» **Prompt**: Run through the data and copy out every line that mentions the word "dimensions".

» **Dataset excerpts**:
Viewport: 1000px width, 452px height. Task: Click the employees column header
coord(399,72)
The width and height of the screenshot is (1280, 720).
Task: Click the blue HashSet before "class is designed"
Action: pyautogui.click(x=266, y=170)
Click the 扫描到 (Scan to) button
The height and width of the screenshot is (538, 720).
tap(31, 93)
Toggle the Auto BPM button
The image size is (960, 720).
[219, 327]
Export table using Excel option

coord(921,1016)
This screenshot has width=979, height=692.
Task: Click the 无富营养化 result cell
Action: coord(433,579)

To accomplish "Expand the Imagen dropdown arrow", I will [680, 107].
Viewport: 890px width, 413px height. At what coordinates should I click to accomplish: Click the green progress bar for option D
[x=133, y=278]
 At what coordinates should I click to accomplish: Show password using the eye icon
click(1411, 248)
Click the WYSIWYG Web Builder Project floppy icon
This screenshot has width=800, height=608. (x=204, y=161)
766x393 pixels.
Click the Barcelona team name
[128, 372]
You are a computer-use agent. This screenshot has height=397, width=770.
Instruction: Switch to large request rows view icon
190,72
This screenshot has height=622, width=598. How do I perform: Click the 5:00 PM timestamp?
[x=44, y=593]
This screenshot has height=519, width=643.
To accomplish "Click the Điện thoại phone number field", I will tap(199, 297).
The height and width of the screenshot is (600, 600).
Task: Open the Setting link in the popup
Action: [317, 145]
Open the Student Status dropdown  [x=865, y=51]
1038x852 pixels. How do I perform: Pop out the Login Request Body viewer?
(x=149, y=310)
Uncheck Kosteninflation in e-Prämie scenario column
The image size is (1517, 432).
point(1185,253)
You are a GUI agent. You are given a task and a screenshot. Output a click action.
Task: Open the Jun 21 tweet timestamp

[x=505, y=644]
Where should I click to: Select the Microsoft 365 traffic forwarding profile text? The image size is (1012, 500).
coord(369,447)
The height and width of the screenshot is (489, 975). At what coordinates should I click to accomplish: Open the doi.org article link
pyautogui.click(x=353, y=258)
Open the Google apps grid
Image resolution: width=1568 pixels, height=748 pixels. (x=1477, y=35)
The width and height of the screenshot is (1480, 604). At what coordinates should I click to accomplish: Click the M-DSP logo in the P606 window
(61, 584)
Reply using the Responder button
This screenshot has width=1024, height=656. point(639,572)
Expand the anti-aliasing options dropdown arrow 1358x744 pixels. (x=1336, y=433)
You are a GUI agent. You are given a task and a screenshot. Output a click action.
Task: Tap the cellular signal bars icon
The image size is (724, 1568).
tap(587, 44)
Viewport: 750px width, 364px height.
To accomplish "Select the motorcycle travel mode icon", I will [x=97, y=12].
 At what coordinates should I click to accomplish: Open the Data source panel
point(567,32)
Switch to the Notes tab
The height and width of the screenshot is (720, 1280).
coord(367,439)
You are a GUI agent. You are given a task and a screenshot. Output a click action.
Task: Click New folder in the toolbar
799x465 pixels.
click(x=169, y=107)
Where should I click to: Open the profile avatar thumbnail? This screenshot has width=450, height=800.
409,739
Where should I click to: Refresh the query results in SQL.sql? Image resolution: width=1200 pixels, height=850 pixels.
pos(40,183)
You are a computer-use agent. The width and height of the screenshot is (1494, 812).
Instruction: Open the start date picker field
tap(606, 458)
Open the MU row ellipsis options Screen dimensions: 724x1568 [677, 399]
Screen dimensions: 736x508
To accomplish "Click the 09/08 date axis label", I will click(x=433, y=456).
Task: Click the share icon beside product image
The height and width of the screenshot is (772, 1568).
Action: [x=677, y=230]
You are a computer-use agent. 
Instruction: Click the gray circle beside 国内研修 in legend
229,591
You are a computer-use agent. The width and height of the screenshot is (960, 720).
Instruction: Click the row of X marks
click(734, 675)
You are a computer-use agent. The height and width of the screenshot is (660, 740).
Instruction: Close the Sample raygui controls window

» **Written reply**:
Open the MU row ellipsis options Screen dimensions: 724x1568 [677, 399]
Screen dimensions: 736x508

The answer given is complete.